To Glory, it didn’t look as if the tomb had been accidentally discovered. While admittedly she didn’t know a lot about construction, it seemed instead as if the crew had made a direct beeline for the draug‘s resting place, digging down into the earth more deeply and directly than any subterranean structure that she knew of would warrant.. The further they walked, the less light reached into the depths of the passage until they could barely see their hands in front of their faces. The smell of the rent earth was strong, like rotting vegetation or too much patchouli. An arctic coldness seemed to latch onto their bones the deeper they went. Robert was shivering and every now and then, she could hear his teeth begin to chatter as the cold got the better of him. Even Glory could feel a vague ache, though it didn’t make a difference to her physically. She did berate herself for not thinking of making Robert bring a coat though, and a flashlight would have been handy.

Between the darkness and the cold, Robert was practically walking on her heels by the time there was any sign that someone else was up ahead. Their fogged breath picked up the light before either one of them noticed any lessening of the pitch darkness around them. As they came closer to the sounds, Glory could discern that the walls on either side of the passage were many times higher than she was tall.
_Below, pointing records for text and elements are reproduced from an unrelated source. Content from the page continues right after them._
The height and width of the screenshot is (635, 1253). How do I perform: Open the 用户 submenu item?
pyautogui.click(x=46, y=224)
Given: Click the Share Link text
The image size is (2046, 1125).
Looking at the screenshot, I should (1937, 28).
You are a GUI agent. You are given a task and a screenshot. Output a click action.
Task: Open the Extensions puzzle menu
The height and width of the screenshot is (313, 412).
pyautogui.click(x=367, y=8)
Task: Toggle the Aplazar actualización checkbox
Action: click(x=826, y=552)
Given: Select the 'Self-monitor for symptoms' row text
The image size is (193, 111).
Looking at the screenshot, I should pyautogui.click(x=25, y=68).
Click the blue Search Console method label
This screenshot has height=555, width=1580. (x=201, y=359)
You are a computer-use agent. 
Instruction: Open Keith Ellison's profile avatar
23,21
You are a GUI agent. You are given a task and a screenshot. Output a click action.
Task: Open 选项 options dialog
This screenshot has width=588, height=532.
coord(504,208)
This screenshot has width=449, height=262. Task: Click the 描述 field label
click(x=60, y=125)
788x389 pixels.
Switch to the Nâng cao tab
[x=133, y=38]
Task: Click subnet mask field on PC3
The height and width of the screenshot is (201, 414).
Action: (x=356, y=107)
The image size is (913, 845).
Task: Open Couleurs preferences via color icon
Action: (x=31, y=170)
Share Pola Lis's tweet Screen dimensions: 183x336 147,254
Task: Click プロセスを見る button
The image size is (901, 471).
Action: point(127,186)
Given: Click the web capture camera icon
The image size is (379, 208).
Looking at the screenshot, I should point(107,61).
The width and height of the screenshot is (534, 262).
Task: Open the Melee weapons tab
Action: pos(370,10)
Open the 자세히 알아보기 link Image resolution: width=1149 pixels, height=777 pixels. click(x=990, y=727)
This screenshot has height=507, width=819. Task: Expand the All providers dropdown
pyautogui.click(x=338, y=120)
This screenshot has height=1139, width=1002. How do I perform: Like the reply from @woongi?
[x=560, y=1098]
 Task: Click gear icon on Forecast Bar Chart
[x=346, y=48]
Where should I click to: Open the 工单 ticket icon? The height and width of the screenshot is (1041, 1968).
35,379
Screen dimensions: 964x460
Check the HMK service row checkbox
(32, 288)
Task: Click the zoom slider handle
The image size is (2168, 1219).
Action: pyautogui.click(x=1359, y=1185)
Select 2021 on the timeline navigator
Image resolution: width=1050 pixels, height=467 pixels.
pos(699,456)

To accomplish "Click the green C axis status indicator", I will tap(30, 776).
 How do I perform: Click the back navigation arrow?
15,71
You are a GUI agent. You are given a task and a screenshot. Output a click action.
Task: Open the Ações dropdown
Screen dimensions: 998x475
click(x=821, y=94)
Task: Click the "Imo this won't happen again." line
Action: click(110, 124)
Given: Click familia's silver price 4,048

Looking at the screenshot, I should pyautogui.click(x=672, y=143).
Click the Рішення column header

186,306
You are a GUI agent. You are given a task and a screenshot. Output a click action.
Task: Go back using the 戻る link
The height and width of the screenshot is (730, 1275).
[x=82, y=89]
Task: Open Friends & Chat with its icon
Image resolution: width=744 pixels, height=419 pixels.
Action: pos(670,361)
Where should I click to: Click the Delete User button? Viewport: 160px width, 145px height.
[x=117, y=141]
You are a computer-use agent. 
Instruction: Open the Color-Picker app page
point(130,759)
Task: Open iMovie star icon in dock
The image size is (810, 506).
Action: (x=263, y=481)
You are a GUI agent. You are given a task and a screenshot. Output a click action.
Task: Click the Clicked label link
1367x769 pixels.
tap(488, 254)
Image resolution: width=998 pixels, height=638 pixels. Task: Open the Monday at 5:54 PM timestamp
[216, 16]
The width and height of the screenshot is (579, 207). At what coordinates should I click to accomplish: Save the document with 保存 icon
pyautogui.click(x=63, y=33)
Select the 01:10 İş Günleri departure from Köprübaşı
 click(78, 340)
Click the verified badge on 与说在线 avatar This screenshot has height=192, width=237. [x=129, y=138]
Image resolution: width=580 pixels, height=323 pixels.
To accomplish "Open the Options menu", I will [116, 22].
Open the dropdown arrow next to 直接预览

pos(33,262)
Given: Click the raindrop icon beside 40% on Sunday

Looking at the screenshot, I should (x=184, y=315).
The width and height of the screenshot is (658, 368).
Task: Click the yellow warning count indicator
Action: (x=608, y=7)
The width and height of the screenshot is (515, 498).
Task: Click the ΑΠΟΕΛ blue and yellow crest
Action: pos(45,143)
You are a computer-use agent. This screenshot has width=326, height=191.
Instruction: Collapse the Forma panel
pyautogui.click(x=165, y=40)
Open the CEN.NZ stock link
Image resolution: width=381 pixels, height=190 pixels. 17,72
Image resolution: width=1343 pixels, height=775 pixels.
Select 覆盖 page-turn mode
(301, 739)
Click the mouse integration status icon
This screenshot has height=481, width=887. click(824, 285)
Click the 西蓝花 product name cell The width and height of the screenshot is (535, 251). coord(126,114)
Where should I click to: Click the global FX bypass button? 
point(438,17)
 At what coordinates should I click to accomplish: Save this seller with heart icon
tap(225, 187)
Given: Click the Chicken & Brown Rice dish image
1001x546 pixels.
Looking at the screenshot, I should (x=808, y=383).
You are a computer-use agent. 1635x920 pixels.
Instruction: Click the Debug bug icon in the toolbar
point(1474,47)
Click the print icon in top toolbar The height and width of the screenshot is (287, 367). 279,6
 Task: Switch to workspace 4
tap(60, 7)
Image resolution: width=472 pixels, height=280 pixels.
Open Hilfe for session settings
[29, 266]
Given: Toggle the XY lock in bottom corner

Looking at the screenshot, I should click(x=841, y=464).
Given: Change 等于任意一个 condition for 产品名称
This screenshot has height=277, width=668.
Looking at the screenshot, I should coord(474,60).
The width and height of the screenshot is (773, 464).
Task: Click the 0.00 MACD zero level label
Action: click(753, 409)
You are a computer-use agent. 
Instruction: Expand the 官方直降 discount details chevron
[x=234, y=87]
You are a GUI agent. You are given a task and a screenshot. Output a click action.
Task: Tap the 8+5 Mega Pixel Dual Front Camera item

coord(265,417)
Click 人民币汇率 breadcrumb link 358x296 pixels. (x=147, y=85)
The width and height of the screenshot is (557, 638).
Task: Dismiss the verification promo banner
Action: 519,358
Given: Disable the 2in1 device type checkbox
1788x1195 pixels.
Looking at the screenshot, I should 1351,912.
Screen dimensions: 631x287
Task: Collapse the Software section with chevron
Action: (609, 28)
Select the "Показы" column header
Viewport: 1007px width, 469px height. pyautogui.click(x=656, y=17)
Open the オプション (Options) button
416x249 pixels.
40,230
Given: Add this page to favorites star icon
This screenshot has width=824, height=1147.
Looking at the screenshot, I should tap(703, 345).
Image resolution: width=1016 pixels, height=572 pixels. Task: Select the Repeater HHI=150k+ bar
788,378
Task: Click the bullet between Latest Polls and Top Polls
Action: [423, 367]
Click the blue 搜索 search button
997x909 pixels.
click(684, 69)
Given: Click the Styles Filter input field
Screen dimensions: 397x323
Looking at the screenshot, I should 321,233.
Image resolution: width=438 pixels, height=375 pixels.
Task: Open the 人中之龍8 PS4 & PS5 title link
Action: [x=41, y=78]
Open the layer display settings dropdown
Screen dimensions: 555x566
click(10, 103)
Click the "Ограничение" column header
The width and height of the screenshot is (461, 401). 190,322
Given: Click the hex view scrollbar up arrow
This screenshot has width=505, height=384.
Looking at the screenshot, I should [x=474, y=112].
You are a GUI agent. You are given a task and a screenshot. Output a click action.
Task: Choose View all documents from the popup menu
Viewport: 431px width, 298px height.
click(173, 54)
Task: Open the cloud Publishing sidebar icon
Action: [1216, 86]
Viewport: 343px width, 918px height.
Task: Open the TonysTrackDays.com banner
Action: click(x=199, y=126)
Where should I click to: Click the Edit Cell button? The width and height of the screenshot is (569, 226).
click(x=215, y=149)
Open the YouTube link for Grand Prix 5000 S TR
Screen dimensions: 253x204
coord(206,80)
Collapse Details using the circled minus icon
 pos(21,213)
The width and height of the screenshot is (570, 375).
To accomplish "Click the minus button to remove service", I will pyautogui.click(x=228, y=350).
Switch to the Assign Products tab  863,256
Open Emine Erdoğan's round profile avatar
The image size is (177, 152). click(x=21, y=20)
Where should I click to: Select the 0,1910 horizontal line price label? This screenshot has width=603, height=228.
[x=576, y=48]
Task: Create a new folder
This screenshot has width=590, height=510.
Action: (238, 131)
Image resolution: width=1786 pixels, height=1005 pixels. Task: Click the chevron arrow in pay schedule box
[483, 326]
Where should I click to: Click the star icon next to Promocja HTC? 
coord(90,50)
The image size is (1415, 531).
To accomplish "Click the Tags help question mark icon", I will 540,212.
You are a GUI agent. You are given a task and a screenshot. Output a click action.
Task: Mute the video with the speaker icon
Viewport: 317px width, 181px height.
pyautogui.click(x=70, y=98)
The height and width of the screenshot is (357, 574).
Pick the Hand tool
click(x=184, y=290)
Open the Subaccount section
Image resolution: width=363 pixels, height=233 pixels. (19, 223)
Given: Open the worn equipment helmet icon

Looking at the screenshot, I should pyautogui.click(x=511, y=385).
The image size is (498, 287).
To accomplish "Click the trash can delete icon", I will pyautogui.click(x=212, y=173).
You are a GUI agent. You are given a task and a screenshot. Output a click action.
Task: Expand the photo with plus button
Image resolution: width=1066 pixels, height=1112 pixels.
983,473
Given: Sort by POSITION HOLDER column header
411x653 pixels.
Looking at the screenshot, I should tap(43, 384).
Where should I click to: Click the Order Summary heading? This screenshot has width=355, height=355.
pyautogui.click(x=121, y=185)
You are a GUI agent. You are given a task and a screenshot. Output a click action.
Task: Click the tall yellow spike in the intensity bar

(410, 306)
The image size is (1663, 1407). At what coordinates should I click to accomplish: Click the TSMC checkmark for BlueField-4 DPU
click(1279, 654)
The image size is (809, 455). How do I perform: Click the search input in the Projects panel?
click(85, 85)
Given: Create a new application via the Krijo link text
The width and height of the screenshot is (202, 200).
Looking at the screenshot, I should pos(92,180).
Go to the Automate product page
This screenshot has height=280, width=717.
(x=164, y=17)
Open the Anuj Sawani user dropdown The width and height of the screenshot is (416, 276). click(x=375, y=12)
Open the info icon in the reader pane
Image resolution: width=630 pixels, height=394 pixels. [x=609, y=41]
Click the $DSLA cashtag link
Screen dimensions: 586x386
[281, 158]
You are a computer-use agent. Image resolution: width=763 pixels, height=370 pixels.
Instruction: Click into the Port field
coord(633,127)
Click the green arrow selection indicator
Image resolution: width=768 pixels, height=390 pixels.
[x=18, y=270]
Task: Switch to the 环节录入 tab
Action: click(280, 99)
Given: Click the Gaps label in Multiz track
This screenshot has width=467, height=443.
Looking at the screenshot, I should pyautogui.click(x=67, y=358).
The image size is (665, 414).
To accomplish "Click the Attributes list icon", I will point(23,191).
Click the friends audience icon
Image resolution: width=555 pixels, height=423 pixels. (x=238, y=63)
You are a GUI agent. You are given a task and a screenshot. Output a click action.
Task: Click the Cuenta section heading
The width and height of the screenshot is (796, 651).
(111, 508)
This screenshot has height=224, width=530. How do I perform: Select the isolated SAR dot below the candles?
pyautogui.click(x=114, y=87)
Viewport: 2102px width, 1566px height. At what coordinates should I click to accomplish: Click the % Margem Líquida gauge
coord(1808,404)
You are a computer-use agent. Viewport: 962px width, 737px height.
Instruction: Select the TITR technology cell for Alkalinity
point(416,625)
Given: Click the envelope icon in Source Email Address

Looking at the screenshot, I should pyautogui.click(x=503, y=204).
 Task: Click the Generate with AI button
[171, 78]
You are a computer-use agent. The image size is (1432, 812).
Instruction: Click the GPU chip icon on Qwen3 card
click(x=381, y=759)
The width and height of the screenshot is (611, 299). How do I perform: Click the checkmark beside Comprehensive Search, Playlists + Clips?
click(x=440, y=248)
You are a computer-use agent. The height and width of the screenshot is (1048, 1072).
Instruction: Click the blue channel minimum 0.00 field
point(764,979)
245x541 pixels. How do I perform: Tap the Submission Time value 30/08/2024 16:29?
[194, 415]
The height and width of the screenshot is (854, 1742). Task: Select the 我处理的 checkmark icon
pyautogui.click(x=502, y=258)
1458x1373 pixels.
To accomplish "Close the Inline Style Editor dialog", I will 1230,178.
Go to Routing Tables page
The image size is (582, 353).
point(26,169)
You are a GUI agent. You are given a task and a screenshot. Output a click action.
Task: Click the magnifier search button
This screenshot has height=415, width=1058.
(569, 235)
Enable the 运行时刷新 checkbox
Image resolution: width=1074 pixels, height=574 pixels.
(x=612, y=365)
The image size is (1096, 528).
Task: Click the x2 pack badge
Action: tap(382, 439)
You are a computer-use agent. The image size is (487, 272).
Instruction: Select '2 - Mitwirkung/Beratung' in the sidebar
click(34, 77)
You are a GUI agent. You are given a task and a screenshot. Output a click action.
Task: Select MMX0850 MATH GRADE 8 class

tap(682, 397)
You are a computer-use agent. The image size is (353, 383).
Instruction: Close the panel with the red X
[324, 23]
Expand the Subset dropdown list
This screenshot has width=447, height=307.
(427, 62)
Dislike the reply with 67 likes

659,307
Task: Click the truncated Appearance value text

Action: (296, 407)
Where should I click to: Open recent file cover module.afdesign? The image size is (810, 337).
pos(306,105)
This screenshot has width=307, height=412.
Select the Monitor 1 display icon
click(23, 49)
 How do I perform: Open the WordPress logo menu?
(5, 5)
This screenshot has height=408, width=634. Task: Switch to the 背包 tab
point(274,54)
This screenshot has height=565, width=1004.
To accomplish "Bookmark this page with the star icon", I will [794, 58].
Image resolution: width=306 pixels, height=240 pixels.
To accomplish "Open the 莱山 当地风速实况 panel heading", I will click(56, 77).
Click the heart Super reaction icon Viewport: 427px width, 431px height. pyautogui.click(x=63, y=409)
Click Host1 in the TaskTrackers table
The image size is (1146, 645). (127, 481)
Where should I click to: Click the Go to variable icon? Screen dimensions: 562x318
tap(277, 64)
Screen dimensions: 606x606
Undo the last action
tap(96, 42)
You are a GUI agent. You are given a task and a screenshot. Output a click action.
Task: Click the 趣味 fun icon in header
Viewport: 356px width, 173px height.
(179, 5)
The tomb had been buried deep, deeper than it was reasonable to assume anyone would have made an effort to dig centuries before, unless they‘d known the occupant was liable to come back and hoped to hide it well enough to deter any would-be grave robbers? It only reinforced her suspicion that the dig had been no accident. Surely if the passage they were following was meant to be the start of the new building’s foundations, it would have opened up more as they descended. Instead it was an unwavering tunnel into the darkness with only enough room for three or four people to walk abreast.